Sister Mary Finian Bourke celebrated her 100th Birthday on 5 June 2013. It was a wonderful celebration, attended by a number of her extended family, the Lakelands Community in Dublin and many other sisters and friends. Sometime after the celebration Sr Finian was interviewed and was asked about the celebration and how it feels to be 100:
How does it feel to be 100?
I feel the same as ever. There’s no difference. I don’t feel any different. I had a lovely birthday celebration. There was such a crowd there. There were celebrations…different things. They were all wishing me a happy birthday. And that was all. I didn’t know half of them. My sister was there. She was the only one. The two of us are the only two left of the family. One nephew wasn’t there. He’s out foreign. The second nephew was there and his wife. The other man’s wife was there and her son. And then Maura my niece and Tommy, her husband, were there. She’s a lovely girl. They’re a lovely pair. They have three children. They’re grown up. They were all there for dinner. The Mass was at 11 o’clock. Fr Bergin said it. It was a lovely Mass.

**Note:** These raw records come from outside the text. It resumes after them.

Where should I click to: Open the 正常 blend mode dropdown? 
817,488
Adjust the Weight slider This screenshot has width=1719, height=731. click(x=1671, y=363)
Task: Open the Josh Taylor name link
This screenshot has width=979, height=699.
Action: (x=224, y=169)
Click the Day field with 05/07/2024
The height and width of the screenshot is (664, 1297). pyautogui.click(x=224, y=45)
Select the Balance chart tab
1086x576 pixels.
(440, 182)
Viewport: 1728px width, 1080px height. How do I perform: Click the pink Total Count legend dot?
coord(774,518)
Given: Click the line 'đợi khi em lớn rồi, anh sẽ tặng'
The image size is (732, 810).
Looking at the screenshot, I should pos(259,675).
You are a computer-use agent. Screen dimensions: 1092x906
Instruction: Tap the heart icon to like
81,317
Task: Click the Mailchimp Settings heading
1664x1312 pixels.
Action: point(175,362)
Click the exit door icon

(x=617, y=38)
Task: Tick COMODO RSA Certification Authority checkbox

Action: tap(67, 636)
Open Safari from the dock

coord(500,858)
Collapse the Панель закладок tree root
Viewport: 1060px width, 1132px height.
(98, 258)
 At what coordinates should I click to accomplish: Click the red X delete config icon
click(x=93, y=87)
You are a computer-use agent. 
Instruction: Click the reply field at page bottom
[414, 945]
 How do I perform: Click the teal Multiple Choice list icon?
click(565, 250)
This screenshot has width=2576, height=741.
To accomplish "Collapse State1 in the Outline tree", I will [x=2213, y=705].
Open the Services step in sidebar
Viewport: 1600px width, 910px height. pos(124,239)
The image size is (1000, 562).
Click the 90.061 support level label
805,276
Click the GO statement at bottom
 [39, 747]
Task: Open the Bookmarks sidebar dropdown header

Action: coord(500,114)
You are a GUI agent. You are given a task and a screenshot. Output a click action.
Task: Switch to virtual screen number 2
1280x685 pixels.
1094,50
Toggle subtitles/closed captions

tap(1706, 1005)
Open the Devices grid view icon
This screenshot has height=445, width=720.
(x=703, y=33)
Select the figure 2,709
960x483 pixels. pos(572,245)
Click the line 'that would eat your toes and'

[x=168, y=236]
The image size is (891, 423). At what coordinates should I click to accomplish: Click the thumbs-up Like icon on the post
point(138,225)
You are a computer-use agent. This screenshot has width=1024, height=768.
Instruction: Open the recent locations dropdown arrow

What advice would you give to young Sisters today about how to live their lives?
Do what they were told in the noviceship before they came out, whoever instructed them last. Be very careful of their observance of religious life. When they’re outside, mixing with seculars, always to remember they are apart in a way.
What helped you to get through difficult times?
I supposed I prayed. The Sacred Heart was my advisor. He always helped me… and the Holy Spirit. So it didn’t bother me too much. It didn’t take too much out of me.
You got gifts for your birthday?
I got nice things. They had a picture of me when I was five. I think they got that from Maura, my niece. She has it. But my grandfather was an American. He was a real American. He was born in America but he lived at home. And he thought when he got married that the wife would come out to America and live. And they’d bring up the family there. But the wife, the first thing, got malaria in America and they had to come back straight away and they could never go back again or she’d get the same. So he came over to Ireland, but now and again he’d take a little trip back to America and return again. But they never fell out over it. He’d go and he’d come and he’d go and he’d come. Of course we were mad about him. My photo was taken when I was five. He had a brother in America and he used to be writing home about his daughter or his niece. My Grandfather lived beside us at home. So he wasn’t going to be outdone. So he had to get the photo taken and send it out there. So that’s how that originated.
There was a GAA poster?
I used to play camogie.
You had a cast made of your hands?
A girl came out and she had stuff to put them in to make a mould. When the girl was doing the hands my ring got stuck in the plaster, so she had to rescue it and bring it back. Thank God. It would have been terrible if I had Iost it.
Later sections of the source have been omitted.